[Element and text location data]
----
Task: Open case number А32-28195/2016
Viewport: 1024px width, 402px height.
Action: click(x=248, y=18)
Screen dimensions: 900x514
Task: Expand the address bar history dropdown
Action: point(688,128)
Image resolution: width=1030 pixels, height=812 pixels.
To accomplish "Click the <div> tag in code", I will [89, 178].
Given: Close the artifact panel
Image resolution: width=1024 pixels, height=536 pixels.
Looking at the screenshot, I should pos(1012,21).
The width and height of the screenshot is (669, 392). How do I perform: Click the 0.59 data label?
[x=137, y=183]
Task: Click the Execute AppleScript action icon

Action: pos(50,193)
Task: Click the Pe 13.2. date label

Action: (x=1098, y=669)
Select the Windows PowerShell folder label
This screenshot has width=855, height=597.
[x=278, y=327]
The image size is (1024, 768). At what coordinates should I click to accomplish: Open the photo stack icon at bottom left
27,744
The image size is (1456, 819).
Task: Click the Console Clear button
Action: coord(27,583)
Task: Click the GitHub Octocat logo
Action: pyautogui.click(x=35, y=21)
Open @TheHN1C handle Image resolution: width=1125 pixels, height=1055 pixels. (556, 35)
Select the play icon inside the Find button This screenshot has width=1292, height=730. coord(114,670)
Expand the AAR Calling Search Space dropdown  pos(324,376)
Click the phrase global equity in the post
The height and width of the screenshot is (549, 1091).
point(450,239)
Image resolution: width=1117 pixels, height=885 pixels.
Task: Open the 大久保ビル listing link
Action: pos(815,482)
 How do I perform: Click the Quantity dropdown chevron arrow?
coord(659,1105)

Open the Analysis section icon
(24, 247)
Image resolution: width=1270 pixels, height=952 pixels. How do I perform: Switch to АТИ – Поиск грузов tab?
----
### What you will do
Reproduce each of the lines above word for word.

### Expected output
Task: Open case number А32-28195/2016
Viewport: 1024px width, 402px height.
Action: click(x=248, y=18)
Screen dimensions: 900x514
Task: Expand the address bar history dropdown
Action: point(688,128)
Image resolution: width=1030 pixels, height=812 pixels.
To accomplish "Click the <div> tag in code", I will [89, 178].
Given: Close the artifact panel
Image resolution: width=1024 pixels, height=536 pixels.
Looking at the screenshot, I should pos(1012,21).
The width and height of the screenshot is (669, 392). How do I perform: Click the 0.59 data label?
[x=137, y=183]
Task: Click the Execute AppleScript action icon

Action: pos(50,193)
Task: Click the Pe 13.2. date label

Action: (x=1098, y=669)
Select the Windows PowerShell folder label
This screenshot has width=855, height=597.
[x=278, y=327]
The image size is (1024, 768). At what coordinates should I click to accomplish: Open the photo stack icon at bottom left
27,744
The image size is (1456, 819).
Task: Click the Console Clear button
Action: coord(27,583)
Task: Click the GitHub Octocat logo
Action: pyautogui.click(x=35, y=21)
Open @TheHN1C handle Image resolution: width=1125 pixels, height=1055 pixels. (556, 35)
Select the play icon inside the Find button This screenshot has width=1292, height=730. coord(114,670)
Expand the AAR Calling Search Space dropdown  pos(324,376)
Click the phrase global equity in the post
The height and width of the screenshot is (549, 1091).
point(450,239)
Image resolution: width=1117 pixels, height=885 pixels.
Task: Open the 大久保ビル listing link
Action: pos(815,482)
 How do I perform: Click the Quantity dropdown chevron arrow?
coord(659,1105)

Open the Analysis section icon
(24, 247)
Image resolution: width=1270 pixels, height=952 pixels. How do I perform: Switch to АТИ – Поиск грузов tab?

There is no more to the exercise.